I don't want a high gloss finish just a good hardwaring modern sheen.

Thanks

Roy


----------



## Chris Knight (24 Jul 2004)

Roy, 

First - don't be shy of using shellac. It has to be the best, most forgiving stuff in the world as well as the most flexible, useful and so on. 

If I have a choice, I always use shellac as a finish and if I can't use it as a finish I generally use it as a sealer, or in a filler mix somewhere in a finishing process. 

Having said that it may still not "pop" the figure in your walnut enough for your taste and even as the palest, finest stuff you can get it may be a touch too yellowing for your birch (although do try these on scraps - you may be pleasantly surprised). 

Your mix of woods is always difficult for the reasons you have mentioned and also because if you are not careful when sanding, you can sand dark wood into the grain of the lighter stuff and there is very little you can do to fix that problem except bleaching it. 

Not knowing what your project is, it is difficult to be very specific but try and finish the wood separately before assembly and gluing (TSTBO). 

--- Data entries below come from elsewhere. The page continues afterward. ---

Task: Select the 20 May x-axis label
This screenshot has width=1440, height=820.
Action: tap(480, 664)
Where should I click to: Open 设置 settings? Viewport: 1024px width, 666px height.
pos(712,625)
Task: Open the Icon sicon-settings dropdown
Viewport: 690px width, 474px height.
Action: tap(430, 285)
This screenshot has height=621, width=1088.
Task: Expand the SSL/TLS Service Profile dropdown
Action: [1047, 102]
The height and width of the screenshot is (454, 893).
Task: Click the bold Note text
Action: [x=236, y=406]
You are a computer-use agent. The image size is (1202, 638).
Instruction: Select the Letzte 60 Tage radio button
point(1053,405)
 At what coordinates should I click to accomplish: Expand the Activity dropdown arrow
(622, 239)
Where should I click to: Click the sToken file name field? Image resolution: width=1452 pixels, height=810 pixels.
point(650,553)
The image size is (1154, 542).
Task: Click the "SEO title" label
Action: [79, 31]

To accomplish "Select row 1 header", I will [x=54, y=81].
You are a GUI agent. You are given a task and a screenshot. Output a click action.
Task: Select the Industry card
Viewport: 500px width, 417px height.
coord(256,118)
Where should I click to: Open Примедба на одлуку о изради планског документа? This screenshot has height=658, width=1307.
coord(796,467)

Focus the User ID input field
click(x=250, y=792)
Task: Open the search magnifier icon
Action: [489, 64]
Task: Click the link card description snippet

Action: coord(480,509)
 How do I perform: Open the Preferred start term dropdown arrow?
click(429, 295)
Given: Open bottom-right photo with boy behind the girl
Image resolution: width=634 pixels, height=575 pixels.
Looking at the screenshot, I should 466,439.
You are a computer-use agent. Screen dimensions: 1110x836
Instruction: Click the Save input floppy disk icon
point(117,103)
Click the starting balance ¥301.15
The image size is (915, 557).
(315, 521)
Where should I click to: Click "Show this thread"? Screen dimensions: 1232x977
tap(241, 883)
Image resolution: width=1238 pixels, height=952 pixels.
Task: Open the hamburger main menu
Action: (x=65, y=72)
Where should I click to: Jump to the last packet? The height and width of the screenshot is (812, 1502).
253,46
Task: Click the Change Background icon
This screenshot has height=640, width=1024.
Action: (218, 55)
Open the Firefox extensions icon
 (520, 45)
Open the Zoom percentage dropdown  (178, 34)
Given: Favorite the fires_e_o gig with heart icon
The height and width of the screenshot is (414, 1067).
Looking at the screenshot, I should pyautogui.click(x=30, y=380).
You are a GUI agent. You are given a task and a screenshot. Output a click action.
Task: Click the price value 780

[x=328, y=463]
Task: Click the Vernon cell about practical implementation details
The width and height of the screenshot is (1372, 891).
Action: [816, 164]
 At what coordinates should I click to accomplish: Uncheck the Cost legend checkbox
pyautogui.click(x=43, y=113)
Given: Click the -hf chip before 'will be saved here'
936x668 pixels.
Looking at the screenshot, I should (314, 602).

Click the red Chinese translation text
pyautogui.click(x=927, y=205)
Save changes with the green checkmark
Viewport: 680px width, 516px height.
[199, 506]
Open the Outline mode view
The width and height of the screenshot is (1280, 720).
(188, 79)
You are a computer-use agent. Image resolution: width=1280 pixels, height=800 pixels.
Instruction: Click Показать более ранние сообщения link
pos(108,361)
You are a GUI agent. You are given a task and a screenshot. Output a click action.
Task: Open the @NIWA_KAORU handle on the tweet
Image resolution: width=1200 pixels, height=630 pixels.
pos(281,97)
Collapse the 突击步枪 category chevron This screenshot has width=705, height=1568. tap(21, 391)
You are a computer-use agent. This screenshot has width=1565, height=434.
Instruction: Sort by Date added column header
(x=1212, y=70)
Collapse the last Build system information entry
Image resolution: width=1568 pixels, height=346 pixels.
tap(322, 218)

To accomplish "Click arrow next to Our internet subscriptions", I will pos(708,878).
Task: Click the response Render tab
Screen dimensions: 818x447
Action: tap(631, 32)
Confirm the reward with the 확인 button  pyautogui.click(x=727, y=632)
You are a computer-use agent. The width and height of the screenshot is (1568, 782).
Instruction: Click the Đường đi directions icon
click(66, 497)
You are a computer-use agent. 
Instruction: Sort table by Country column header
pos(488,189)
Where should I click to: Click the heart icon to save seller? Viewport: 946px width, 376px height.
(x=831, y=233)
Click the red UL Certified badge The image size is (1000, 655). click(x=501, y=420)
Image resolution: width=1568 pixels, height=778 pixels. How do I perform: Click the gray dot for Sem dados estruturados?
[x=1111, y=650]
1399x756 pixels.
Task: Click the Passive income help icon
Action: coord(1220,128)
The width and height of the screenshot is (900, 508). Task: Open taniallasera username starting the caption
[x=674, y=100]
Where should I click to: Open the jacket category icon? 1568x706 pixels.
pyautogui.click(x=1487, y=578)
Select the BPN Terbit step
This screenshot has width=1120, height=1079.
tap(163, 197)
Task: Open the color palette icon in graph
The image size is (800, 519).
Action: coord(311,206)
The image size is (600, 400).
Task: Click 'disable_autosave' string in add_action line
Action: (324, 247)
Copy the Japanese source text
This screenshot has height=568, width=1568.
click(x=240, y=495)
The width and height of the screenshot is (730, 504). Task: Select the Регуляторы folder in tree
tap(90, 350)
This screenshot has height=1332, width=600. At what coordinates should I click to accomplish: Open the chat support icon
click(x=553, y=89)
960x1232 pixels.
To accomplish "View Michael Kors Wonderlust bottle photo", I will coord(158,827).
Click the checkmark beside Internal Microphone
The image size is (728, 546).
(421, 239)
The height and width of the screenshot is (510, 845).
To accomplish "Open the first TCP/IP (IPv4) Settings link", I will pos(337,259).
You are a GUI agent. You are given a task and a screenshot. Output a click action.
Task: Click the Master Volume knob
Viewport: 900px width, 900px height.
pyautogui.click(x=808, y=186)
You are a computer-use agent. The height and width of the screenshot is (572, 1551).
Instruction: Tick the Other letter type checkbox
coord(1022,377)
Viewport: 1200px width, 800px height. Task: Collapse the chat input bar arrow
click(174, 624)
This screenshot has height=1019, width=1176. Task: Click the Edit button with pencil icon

Depending on the size, consider using an artist's brush to brush BLO on the walnut before using a waterborne over the whole lot - that would pop the grain nicely. 

Don't rush it! The conventional wisdom is that a good finish take at least as long as the making and often longer. 

I know most of us don't do this and indeed don't like finishing very much but it's the finish that most laymen judge a piece of work by and if it's any consolation, Steinway take a year to finish their best pianos!


----------



## DaveL (24 Jul 2004)

waterhead37":2m016bah said:


> Steinway take a year to finish their best pianos!



No wonder I got into trouble for standing things on one then :shock:


----------



## Chris Knight (24 Jul 2004)

DaveL":f9133i5c said:


> No wonder I got into trouble for standing things on one then :shock:



I think it's the clogs rather than the cider that do the damage!


----------



## Anonymous (25 Jul 2004)

Chris

Many thanks for that. The boiled linseed oil idea sounds like it merits some further experimentation and could well be the answer.

On your advice (and looking at your results) I may well also revisit shellac. It is years since I tried the stuff and I probably used a poor product. I think I'll probably look at ready made up ultra pale dewaxed and maybe white polishes. Do you have a reccomended product or do you mix your own?

Regards

Roy


----------



## Alf (25 Jul 2004)

Roy,

If you get it from somewhere with a reasonably quick turnover, Liberon's ready mixed blonde de-waxed is pretty good. Of course mixing your own is better still, but I'm very much the novice in that as yet.

Cheers, Alf


----------



## Chris Knight (25 Jul 2004)

Roy,
I almost always mix my own - it's the only way you can guarantee fresh usable stuff.

I buy dewaxed powdered shellac (so called "transparent polish") from Fiddes a kilo at a time. I use powdered (ie crushed) because it is quick to dissolve. The big buttons (or even flakes) can take several hours to a day to dissolve thoroughly.

I also use Fiddes "Finishing spirit" to make it up. This is Methanol (methyl alcohol) plus a very small amount of pre-dissolved shellac -NOT methylated spirits, which is de-natured ethanol (ethyl alcohol - the stuff you drink when not denatured). 

Methanol is poisonous but not hugely so - if you ever played with glo-plug motors and RC model aircraft, its the stuff the fuel is made from. It has several advantages over meths. First is it is not coloured and secondly you can rely on it's consistency of formulation. It dries rather faster too - which can be a mixed blessing but I prefer it that way.

I make up a 2lb cut and dilute to a one lb cut for wash coats or even thinner for filling with pumice (not an exercise you need worry about at this stage) 

Dry shellac (the powdered stuff) has an indefinite shelf life (years) whereas once made up it should be discarded after 6 months max. You do not know how old the pre-made stuff is so that is one reason to mix your own. The stuff you make fresh yourself is magic - totally reliable and it can do amazing things ( in a push it will seal in a wax finish for example - traditional wisdom is that nothing sticks to wax) 

If I want a coloured (golden to orange) shellac, I will make up a garnet or button polish with the appropriate dry stuff bought from eg Liberon.

I am not saying anything other than the stuff I recommend is no good, I am saying what works for me. I am also very definite on the merits of freshly made up shellac as opposed to pre-made stuff - whatever the makers claim.

For quick jobs, I will sometimes use pre-made shellac but I live not far from a couple of big finish manufacturers and I buy directly from their plant and can count on it being newly made at least.


----------



## Anonymous (25 Jul 2004)

Interesting Chris. I have only ever used pre-mixed stuff and not been over the moon with the results. I think I'll try your approach on the next box.


----------



## Anonymous (26 Jul 2004)

Chris & Alf

Thanks again for your further comments. From what you say it seems pointless buying ready made shellac for my experimentation as I can have much more control making it up myself and as the powdered stuff has a far longer life it will ultimately be less wasteful.

I'll now go and do some Googling and reading up on shellac. 

Regards

Roy


----------